In many news stories, I have heard the surprise in the voices of media reporters when finding out that many of the schools on the list are quite prestigious universities like Harvard and Berkeley.  As an advocate for more than 20 years, faculty at a community college and having done statewide, national and international work with universities and students, I’m not as surprised, and not for the reasons you may think.  These schools absolutely need to change their policies in addressing and preventing sexual assault on college campuses.  They haven’t been listening to student survivors and haven’t been effectively responding to student’s needs.  However, I am also aware that many of these universities have students who are more likely to access what they know to be effective remedies for them, and systems that are more likely to work for them like governmental and legal systems.  These student groundbreakers have held not only their schools more accountable but also made the rest of us very concerned about this issue on college campuses, and these systems are now responding by FINALLY taking their experiences seriously.
What continues to concern me, however, are the many students who were too afraid to come forward to even talk about their experience, students who felt that their experiences with sexual assault wouldn’t fit the social criteria of sexual assault, and those students who were convinced that, not only wouldn’t their school listen to them, but that those systems that are now becoming a resource for so many student survivors, weren’t accessible to them.
CALCASA was honored, during Sexual Assault Awareness Month, to bring together more than 50 students from around the State of California.  These students came from a wide variety of universities and with a broad range of experiences.  Students represented community colleges, public and private universities, and trade schools.  Students came from broad socioeconomic, racial/ethnic, gender, ability, sexual orientation and gender identity make up.  They were working parents, part time students, graduate students, first generations students and transfer students.  What they told us consistently, and what we hear from these same types of students in our national work, is that they felt like their needs weren’t really on the table when it came to addressing sexual assault on college campuses and that they wanted their schools to think about the range of needs that they had, everything from safe and “no questions asked” transportation to confidential community based resources that didn’t require them to be caught up in the web of institutional responses that are often intimidating and don’t fit for them.

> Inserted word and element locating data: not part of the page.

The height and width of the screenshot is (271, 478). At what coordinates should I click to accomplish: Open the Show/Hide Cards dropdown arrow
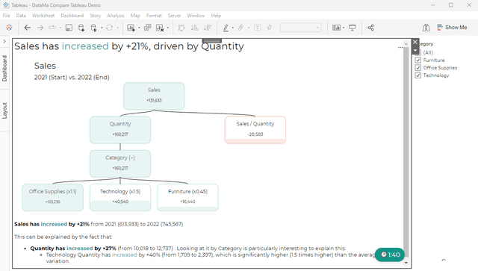click(344, 28)
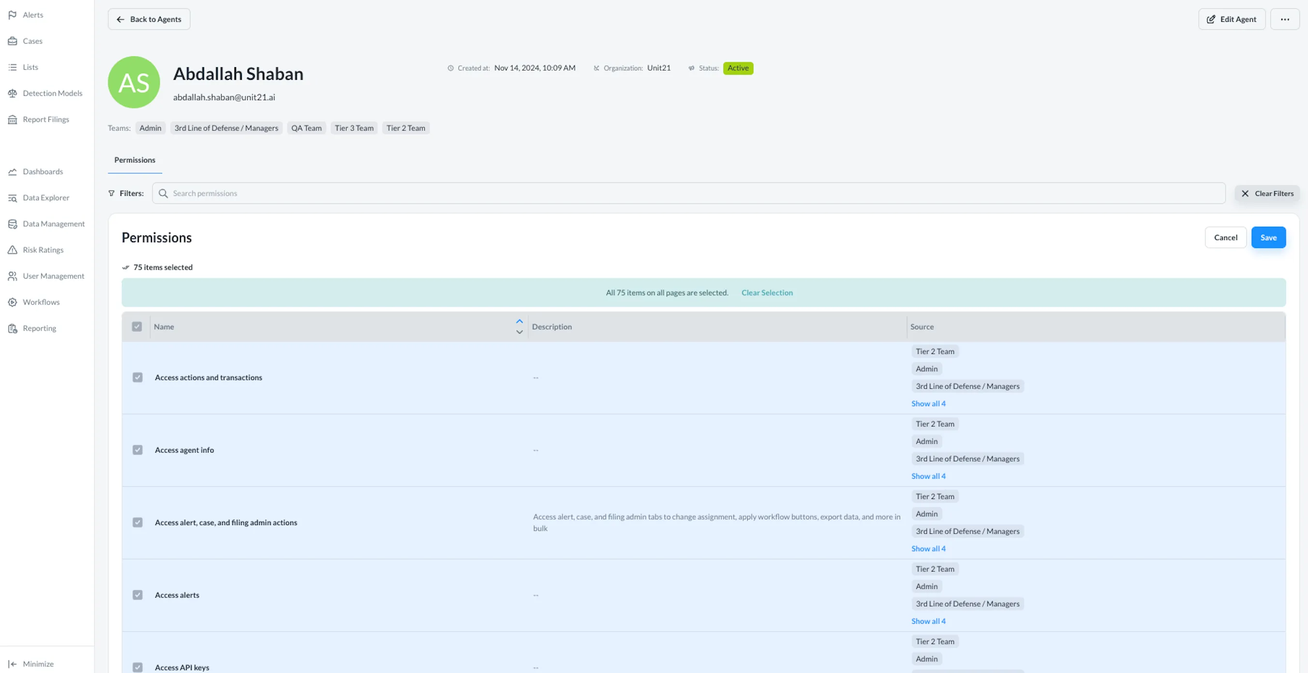Open the Alerts flag icon in sidebar

[13, 15]

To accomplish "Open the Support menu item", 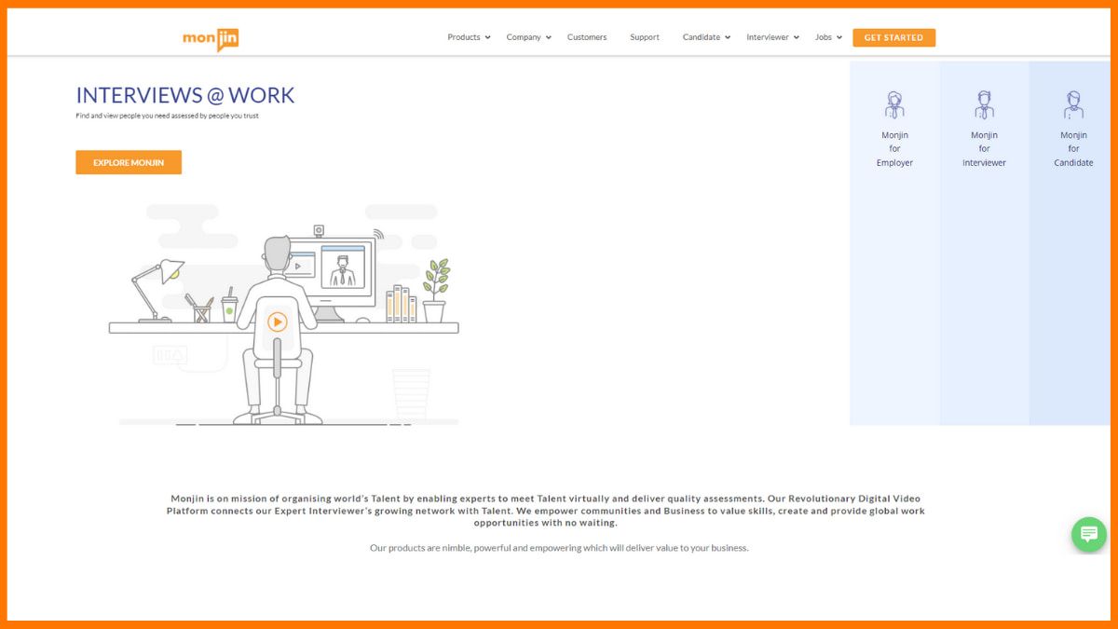I will click(x=644, y=37).
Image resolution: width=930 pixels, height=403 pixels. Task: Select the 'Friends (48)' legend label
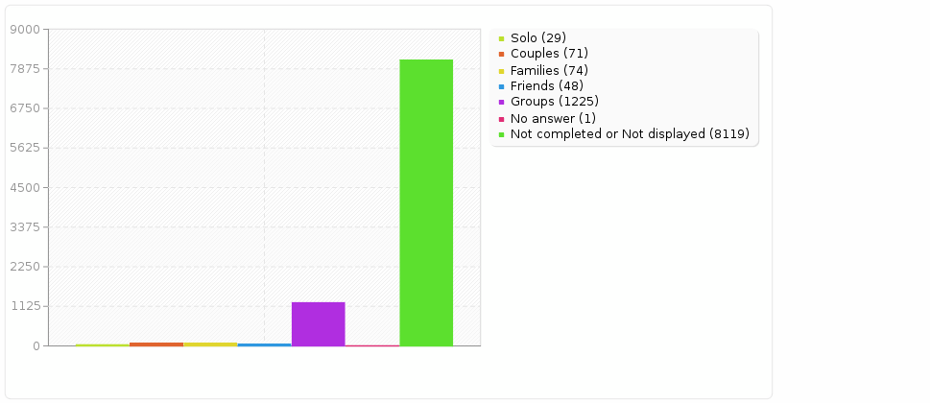pyautogui.click(x=547, y=85)

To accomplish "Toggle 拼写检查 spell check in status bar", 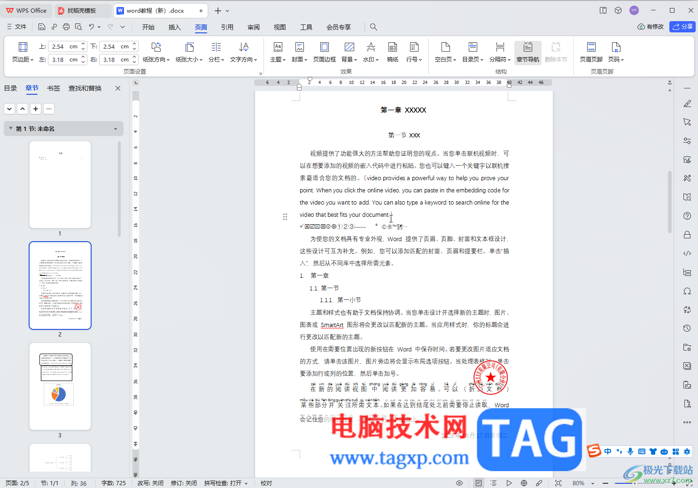I will [226, 483].
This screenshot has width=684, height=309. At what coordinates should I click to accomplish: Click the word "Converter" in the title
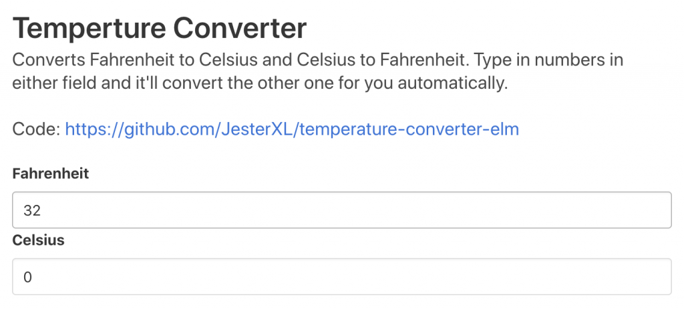[x=240, y=28]
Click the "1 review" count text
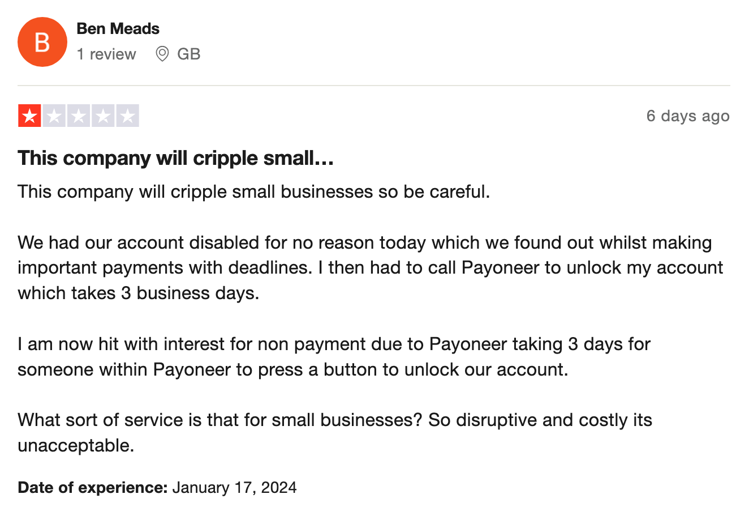Viewport: 749px width, 511px height. 106,54
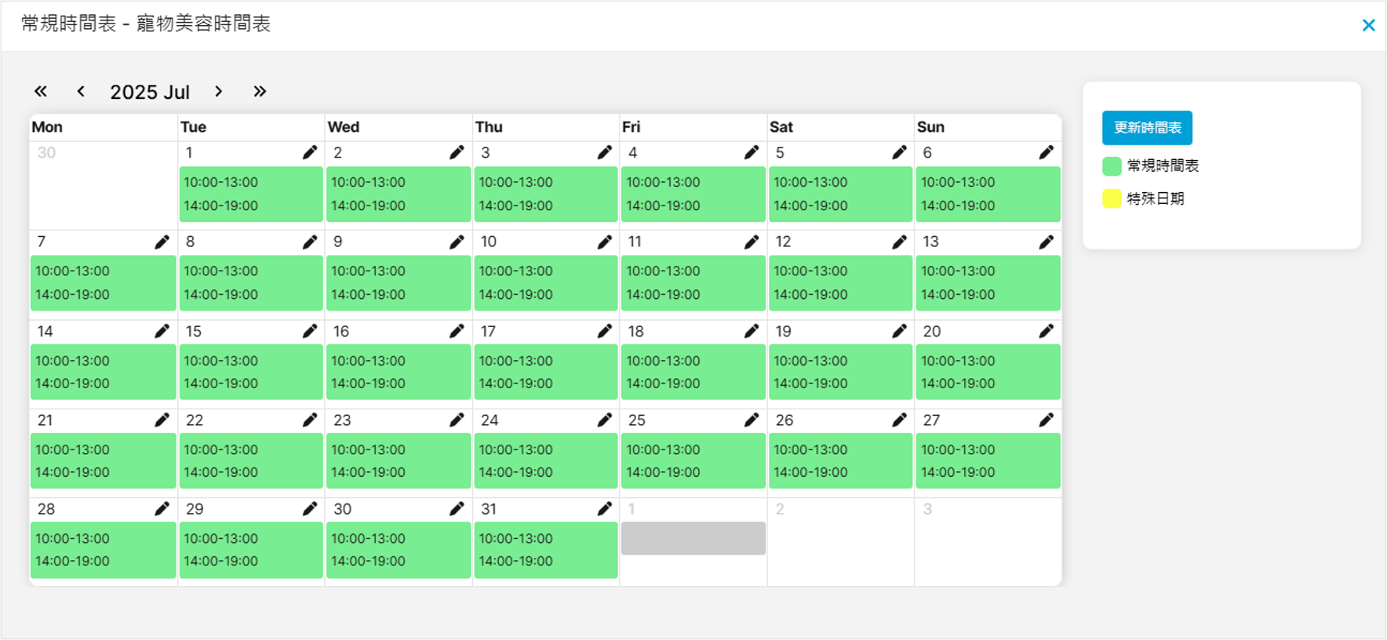The width and height of the screenshot is (1387, 640).
Task: Click the edit icon for July 18
Action: pyautogui.click(x=751, y=331)
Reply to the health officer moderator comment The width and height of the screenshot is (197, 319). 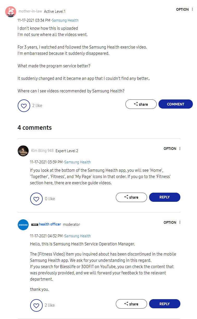click(164, 304)
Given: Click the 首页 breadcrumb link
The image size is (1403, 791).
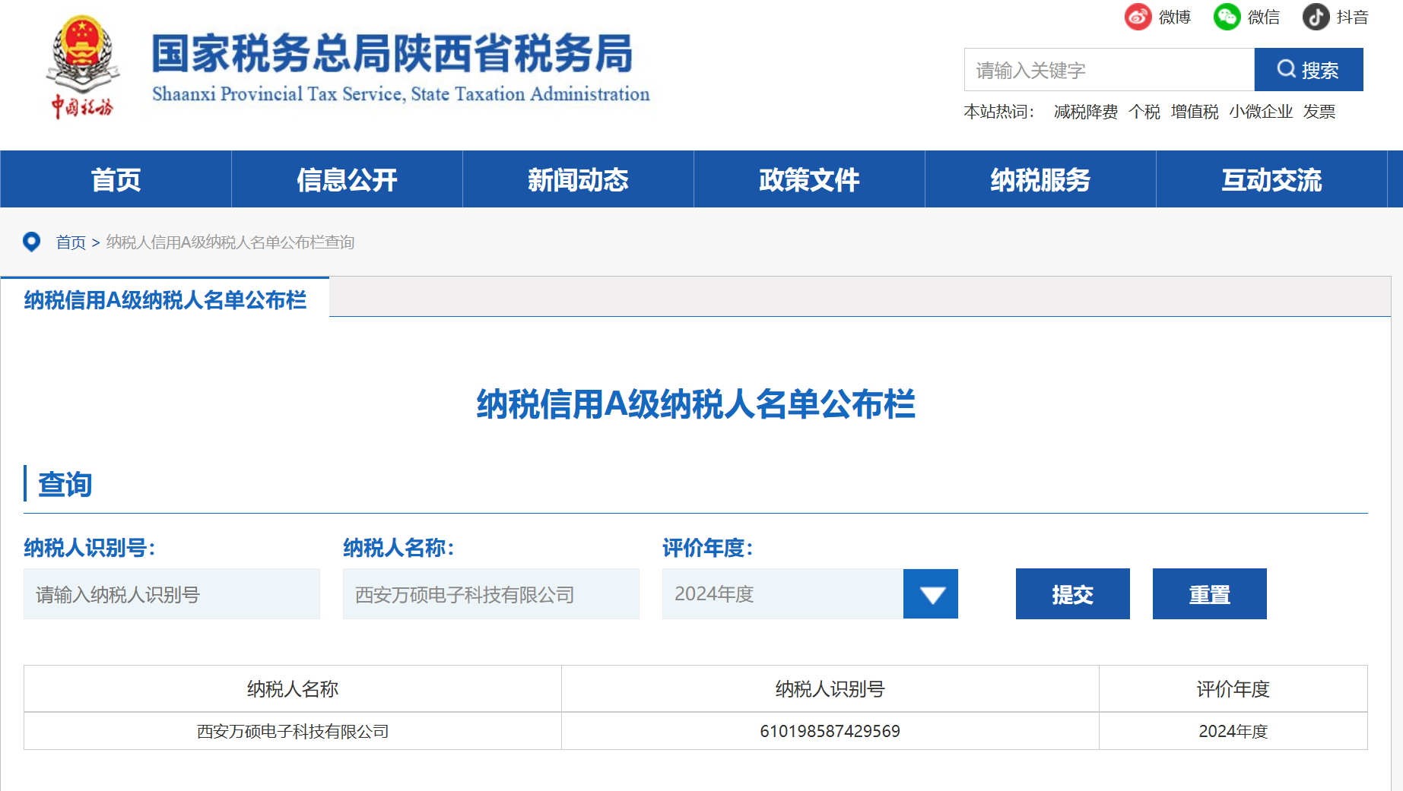Looking at the screenshot, I should [x=71, y=242].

I am so proud of the student survivors who have been doing the hard work of holding schools accountable for a safe and equitable education, and at the same time, as an advocate for many years I know that all survivors don’t have the same needs, and some survivors are fearful of the types of responses we produce to “protect” them.    As we continue to work on this issue, it is critical to think about a broad range of student experience so that all students feel as though there are resources that fit their needs.